Protection de la vie privée
Pendant la phase de mise en œuvre initiale de la LSBC, les entités participantes devront, sur demande des consommateurs, divulguer certains renseignements concernant des comptes chèques et d’épargne, des produits d’investissement accessibles à partir de leurs plateformes en ligne et divers produits de prêt (cartes de crédit, marges de crédit et hypothèques), entre autres. Cela ne comprend toutefois pas les renseignements qu’elles ont modifiés de manière importante pour offrir une valeur ajoutée ou de l’information supplémentaire. Par ailleurs, la restriction qui empêche la fourniture par les banques de renseignements concernant les consommateurs dans le cadre du commerce de l’assurance demeurera en place. Les entités participantes devront également, pendant la phase initiale, démontrer leur conformité aux exigences techniques et liées à la sécurité pour ce qui touche la protection des données.
Pour respecter pleinement le droit à la portabilité des données des consommateurs, toutes les entités participantes seront soumises de façon égale aux demandes de partage de données autorisées par les consommateurs, ce qu’on appelle le principe d’accès réciproque aux données. Fournir un tel accès sera obligatoire pour toutes les entités qui souhaitent adhérer au cadre proposé, et sera même un prérequis. Si un consommateur y consent, les données pertinentes seront divulguées dans leur format original inchangé, et ce, sans frais. Une portée élargie du système bancaire ouvert est toutefois envisageable dans l’avenir. Pensons par exemple à des catégories de données supplémentaires, à des processus d’entrée de renseignements variés (système d’accréditation à plusieurs niveaux) ou à de nouvelles fonctionnalités comme la capacité d’amorcer un paiement. Il reste à voir si le gouvernement ira dans cette direction.
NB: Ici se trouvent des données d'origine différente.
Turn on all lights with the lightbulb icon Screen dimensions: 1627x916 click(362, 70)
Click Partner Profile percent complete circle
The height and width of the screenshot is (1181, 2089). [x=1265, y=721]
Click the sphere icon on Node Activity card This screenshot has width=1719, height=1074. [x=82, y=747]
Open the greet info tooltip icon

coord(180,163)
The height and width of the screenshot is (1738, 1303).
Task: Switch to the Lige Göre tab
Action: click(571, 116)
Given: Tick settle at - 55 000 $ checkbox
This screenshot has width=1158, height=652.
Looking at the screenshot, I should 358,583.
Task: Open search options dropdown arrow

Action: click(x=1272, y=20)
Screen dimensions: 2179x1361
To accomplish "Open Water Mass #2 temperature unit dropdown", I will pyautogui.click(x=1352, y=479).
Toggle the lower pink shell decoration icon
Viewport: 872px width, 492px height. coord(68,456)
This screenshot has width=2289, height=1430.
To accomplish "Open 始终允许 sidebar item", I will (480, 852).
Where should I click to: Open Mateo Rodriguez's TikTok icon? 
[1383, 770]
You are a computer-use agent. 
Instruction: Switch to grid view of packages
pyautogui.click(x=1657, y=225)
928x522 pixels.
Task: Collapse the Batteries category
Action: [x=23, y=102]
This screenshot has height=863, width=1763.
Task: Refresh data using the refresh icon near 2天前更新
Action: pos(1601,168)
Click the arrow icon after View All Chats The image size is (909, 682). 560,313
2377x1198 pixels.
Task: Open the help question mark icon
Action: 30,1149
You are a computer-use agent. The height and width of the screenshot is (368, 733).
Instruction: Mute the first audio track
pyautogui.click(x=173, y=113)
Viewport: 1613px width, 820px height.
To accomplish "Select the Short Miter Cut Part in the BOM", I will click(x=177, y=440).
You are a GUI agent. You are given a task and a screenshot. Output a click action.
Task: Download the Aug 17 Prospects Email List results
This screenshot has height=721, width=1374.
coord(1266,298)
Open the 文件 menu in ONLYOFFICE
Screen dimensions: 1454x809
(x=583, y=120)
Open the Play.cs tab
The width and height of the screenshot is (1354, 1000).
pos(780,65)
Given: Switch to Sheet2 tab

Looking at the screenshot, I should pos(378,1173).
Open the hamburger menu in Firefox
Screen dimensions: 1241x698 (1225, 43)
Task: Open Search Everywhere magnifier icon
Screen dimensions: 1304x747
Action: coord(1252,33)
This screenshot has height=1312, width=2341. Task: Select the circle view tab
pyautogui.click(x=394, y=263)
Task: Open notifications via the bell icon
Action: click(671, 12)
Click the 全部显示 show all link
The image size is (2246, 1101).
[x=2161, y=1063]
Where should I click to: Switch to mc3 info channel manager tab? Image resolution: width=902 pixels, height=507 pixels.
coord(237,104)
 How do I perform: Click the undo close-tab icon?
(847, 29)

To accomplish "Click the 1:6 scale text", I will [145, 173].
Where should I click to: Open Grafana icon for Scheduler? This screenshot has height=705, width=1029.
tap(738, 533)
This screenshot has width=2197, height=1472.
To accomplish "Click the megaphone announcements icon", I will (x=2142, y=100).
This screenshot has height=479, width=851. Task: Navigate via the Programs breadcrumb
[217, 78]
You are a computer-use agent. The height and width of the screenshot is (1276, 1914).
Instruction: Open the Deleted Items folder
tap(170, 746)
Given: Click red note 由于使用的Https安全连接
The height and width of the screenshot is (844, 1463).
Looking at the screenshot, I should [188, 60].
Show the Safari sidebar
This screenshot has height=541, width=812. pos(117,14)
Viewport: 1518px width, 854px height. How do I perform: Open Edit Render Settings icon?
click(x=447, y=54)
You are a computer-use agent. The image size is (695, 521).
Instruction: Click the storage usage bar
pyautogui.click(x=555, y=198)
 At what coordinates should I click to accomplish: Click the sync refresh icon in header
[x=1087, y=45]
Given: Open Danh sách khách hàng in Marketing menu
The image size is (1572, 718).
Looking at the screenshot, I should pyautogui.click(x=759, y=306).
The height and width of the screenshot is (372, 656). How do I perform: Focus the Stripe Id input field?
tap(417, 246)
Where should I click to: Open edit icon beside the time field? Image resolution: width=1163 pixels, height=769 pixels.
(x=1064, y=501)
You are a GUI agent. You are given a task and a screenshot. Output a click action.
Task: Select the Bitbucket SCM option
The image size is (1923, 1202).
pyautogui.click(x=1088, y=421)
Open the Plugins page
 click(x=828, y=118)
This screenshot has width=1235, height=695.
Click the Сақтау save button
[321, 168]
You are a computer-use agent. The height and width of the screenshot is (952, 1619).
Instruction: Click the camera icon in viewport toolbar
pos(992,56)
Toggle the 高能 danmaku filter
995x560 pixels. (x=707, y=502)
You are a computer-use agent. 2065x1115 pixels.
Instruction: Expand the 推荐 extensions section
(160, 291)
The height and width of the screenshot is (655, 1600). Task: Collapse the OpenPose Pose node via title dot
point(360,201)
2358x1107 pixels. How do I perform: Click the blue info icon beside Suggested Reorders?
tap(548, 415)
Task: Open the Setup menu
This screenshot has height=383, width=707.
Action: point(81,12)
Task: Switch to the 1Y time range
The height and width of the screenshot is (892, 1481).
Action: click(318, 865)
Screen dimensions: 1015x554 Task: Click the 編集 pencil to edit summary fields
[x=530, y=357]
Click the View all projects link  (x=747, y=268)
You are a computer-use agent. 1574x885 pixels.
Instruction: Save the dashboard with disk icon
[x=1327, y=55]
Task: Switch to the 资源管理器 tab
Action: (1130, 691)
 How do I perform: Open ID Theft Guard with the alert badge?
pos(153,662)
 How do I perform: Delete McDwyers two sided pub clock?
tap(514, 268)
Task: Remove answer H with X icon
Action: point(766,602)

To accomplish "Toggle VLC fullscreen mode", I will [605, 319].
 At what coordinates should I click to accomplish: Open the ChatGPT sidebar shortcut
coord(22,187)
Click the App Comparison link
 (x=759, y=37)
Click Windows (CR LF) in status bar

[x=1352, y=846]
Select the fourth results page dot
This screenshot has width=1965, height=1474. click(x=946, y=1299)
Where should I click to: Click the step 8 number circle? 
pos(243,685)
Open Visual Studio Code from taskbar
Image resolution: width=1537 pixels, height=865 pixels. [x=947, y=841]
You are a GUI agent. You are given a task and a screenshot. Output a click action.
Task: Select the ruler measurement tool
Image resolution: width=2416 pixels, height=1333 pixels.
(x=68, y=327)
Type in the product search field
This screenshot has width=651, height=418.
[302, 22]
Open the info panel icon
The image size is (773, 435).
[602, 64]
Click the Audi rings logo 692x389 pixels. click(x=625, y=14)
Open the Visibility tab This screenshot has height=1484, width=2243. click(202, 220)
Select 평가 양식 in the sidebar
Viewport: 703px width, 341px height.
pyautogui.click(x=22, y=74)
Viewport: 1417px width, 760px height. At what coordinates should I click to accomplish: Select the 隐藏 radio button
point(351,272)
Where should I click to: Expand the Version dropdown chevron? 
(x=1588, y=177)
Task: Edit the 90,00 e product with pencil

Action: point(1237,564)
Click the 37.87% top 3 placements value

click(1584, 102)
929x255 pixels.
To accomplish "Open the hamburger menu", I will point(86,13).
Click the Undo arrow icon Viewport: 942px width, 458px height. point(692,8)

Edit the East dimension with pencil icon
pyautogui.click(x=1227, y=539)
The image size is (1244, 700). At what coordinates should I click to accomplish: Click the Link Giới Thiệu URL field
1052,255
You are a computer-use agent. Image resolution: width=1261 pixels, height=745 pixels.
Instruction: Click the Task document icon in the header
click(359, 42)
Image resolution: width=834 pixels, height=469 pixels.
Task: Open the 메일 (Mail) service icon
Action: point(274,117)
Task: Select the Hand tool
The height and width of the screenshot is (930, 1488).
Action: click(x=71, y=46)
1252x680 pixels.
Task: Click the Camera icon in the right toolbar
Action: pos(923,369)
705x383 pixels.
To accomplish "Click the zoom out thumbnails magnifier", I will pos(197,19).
Les entités participantes devront par ailleurs adopter des mesures supplémentaires pour s’assurer qu’elles respectent la vie privée des consommateurs : elles seront tenues de leur fournir un accès en temps réel à leurs données, de reconfirmer leur consentement tous les 12 mois ou à la suite d’événements précis et d’adopter des lignes directrices sur l’expérience utilisateur afin de régir tout ce qui touche le consentement ou sa révocation. Dans l’ensemble, la LSBC simplifiera la réutilisation de données et permettra aux consommateurs de changer plus facilement de fournisseur, leur donnant un plus grand contrôle sur leurs renseignements personnels et favorisant le soutien de la concurrence.
Et pour la suite?
La LSBC et les modifications de la loi sur l’ACFC connexes pourraient changer d’ici leur entrée en vigueur. Pour l’instant, la LSBC dessine le squelette d’un cadre sur les services bancaires axés sur les consommateurs, mais laisse plusieurs questions en suspens. Nous nous attendons à ce que le gouvernement présente cet automne de nouvelles dispositions législatives pour y répondre.